Dice la letra del tango que el mundo fue y será una porquería, y no le falta razón. Siempre habrá motivos para la queja y el malestar, pues la existencia es, en buena medida, dolorosa. Pero, al mismo tiempo, existen sufrimientos de sufrimientos: no es lo mismo irse a dormir con el estómago vacío que con el corazón roto, ni es igual hacerlo en una suite VIP, en la camilla de hospital o bajo un puente. Rara vez quien sufre se detiene en esos contrastes: sufrir es estar en el centro tormentoso del universo.
Sin embargo, hay quienes dicen que el mundo nunca ha estado objetivamente mejor que ahora. Que nunca en la historia de la humanidad se produjo tanta comida para tanta gente, ni hubo tanto trabajo en condiciones tan dignas, ni hubo menos pobreza y miseria generalizada. Un argumento que funciona, sobre todo, si comparamos con épocas antiguas, caracterizadas por esclavitud, oscurantismo y cruentas, largas, guerras de religión, que sentenciaban a los hombres a una vida breve y dolorosa.
Pensemos en el año 1000 d. C., en pleno Medioevo cristiano, tan romantizado en películas, libros y discursos recientes que abogan por una época más sencilla y tranquila. Pero, ¿lo era? En ese entonces había apenas 300 millones de seres humanos, tremendamente separados geográfica y culturalmente: los cristianos esperaban el inminente fin del mundo, los musulmanes vivían su edad dorada y el África subsahariana vivía aún en condiciones prehistóricas. La población mundial, mayormente agrícola, estaba alfabetizada apenas en un 1%.
Los señores feudales de Asia y Europa luchaban continuamente entre sí por la expansión de sus territorios e influencias, o contra los “bárbaros” de allende a sus fronteras o contra los imperios que no profesaban su religión. Las guerras, por ende, eran frecuentes y largas, y una herida en combate bastaba para llevar a la muerte a un altísimo porcentaje de sus supervivientes. Otro tanto ocurría a diario con el hambre, la peste o las fieras. La expectativa de vida promedio era de 40 años y únicamente dos de cada diez recién nacidos llegaban en promedio a la edad adulta.
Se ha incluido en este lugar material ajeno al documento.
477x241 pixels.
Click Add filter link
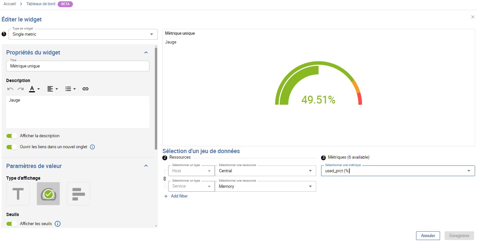point(176,196)
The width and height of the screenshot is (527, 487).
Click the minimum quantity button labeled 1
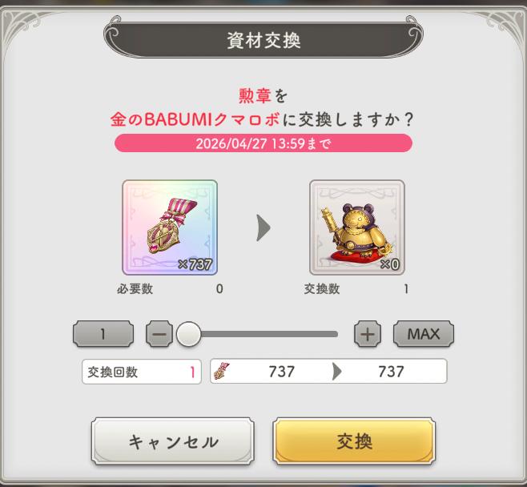coord(103,334)
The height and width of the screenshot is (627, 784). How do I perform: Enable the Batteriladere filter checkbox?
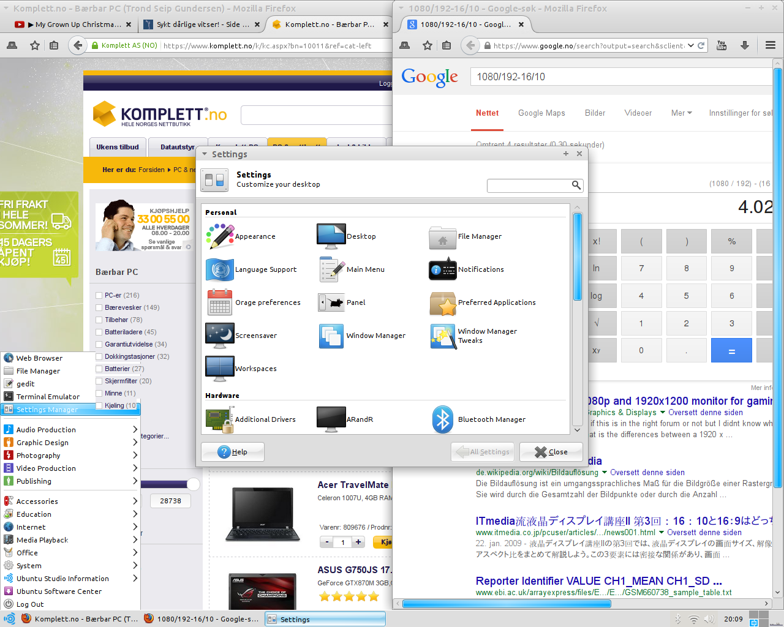coord(99,332)
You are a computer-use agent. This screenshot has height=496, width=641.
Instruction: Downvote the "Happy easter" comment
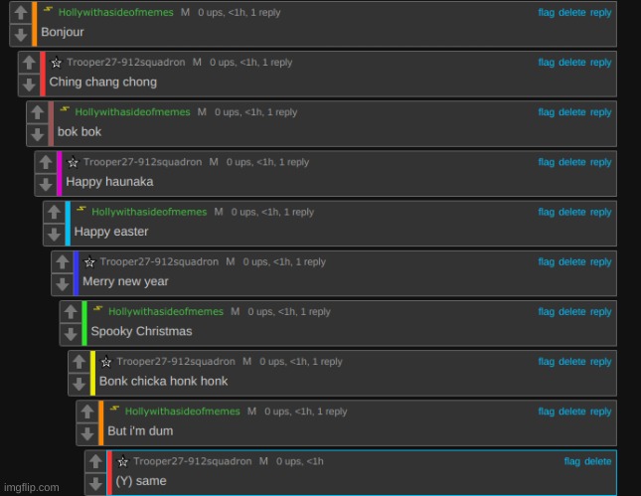click(x=53, y=236)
Este recuento de miserias no pretende convencernos de que el mundo actual sea el mejor de los mundos posibles; simplemente es el mejor de los que ha habido. Esto tampoco se traduce en que debamos dejar de luchar por mejorarlo, como pretenden algunos. Al contrario: ser conscientes de las bondades del mundo moderno (y también de sus inequidades, injusticias y miserias restantes), tanto como de la historia de sacrificios que significó su construcción, debería conducir a la conclusión de que, por ardua que sea, la ruta hacia la construcción de un mundo mejor arroja resultados. Lejos del cinismo y el pesimismo derrotista, la humanidad actual requiere de una mirada que tenga en cuenta los grandes logros tecnológicos, sociales y culturales de nuestra especie. Una mirada realista, pero optimista.